Pointing records for text and elements.
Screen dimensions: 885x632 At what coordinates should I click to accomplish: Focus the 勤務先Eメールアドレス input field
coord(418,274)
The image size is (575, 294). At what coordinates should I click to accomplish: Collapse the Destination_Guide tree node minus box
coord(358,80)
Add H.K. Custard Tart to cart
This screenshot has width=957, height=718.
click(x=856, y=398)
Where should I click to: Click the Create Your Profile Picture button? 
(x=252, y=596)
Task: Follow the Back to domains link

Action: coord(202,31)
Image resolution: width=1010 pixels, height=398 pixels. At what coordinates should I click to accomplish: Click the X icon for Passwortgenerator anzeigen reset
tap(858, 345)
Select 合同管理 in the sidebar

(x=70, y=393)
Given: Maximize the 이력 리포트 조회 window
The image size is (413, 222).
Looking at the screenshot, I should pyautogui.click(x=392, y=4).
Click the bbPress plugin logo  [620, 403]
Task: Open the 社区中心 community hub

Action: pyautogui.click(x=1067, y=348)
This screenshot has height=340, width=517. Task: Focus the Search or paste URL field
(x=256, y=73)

Work instructions. Set down the lines of the listing above exactly as they appear, from its first line through the line holding "Action: coord(202,31)", with both ends included.

Response.
Screen dimensions: 885x632 At what coordinates should I click to accomplish: Focus the 勤務先Eメールアドレス input field
coord(418,274)
The image size is (575, 294). At what coordinates should I click to accomplish: Collapse the Destination_Guide tree node minus box
coord(358,80)
Add H.K. Custard Tart to cart
This screenshot has width=957, height=718.
click(x=856, y=398)
Where should I click to: Click the Create Your Profile Picture button? 
(x=252, y=596)
Task: Follow the Back to domains link

Action: coord(202,31)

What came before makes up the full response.